-------- Data

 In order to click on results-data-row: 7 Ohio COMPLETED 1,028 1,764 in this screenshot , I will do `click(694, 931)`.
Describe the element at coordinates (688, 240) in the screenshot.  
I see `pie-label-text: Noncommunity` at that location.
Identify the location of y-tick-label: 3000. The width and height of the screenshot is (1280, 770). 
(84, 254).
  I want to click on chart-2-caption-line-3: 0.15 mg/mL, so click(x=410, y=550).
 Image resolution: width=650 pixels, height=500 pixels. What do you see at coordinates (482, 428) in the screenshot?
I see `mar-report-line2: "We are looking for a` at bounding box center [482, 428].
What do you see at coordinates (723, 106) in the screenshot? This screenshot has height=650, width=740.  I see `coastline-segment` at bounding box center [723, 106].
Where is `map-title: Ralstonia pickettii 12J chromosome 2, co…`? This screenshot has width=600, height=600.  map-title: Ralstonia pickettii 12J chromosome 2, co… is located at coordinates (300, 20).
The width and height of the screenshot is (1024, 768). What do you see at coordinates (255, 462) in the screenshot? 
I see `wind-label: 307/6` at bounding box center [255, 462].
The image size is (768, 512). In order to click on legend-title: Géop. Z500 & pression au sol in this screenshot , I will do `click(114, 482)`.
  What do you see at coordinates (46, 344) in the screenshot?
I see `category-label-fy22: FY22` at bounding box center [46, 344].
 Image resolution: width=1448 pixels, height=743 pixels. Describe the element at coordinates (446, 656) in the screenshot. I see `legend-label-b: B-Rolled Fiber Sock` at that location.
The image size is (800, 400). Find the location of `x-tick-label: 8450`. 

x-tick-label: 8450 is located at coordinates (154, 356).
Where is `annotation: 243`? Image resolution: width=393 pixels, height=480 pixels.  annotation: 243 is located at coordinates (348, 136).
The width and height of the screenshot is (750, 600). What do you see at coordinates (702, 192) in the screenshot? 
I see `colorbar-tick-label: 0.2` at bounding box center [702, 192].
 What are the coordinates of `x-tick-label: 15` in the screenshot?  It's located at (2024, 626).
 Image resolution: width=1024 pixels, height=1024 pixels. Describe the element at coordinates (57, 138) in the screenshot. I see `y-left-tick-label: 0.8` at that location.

----------------

◆ **What you should do**:
Reproduce all of the records above line for line, without changing anything.

◆ **Response to this task**:
 In order to click on results-data-row: 7 Ohio COMPLETED 1,028 1,764 in this screenshot , I will do `click(694, 931)`.
Describe the element at coordinates (688, 240) in the screenshot.  
I see `pie-label-text: Noncommunity` at that location.
Identify the location of y-tick-label: 3000. The width and height of the screenshot is (1280, 770). 
(84, 254).
  I want to click on chart-2-caption-line-3: 0.15 mg/mL, so click(x=410, y=550).
 Image resolution: width=650 pixels, height=500 pixels. What do you see at coordinates (482, 428) in the screenshot?
I see `mar-report-line2: "We are looking for a` at bounding box center [482, 428].
What do you see at coordinates (723, 106) in the screenshot? This screenshot has height=650, width=740.  I see `coastline-segment` at bounding box center [723, 106].
Where is `map-title: Ralstonia pickettii 12J chromosome 2, co…`? This screenshot has width=600, height=600.  map-title: Ralstonia pickettii 12J chromosome 2, co… is located at coordinates (300, 20).
The width and height of the screenshot is (1024, 768). What do you see at coordinates (255, 462) in the screenshot? 
I see `wind-label: 307/6` at bounding box center [255, 462].
The image size is (768, 512). In order to click on legend-title: Géop. Z500 & pression au sol in this screenshot , I will do `click(114, 482)`.
  What do you see at coordinates (46, 344) in the screenshot?
I see `category-label-fy22: FY22` at bounding box center [46, 344].
 Image resolution: width=1448 pixels, height=743 pixels. Describe the element at coordinates (446, 656) in the screenshot. I see `legend-label-b: B-Rolled Fiber Sock` at that location.
The image size is (800, 400). Find the location of `x-tick-label: 8450`. 

x-tick-label: 8450 is located at coordinates (154, 356).
Where is `annotation: 243`? Image resolution: width=393 pixels, height=480 pixels.  annotation: 243 is located at coordinates (348, 136).
The width and height of the screenshot is (750, 600). What do you see at coordinates (702, 192) in the screenshot? 
I see `colorbar-tick-label: 0.2` at bounding box center [702, 192].
 What are the coordinates of `x-tick-label: 15` in the screenshot?  It's located at (2024, 626).
 Image resolution: width=1024 pixels, height=1024 pixels. Describe the element at coordinates (57, 138) in the screenshot. I see `y-left-tick-label: 0.8` at that location.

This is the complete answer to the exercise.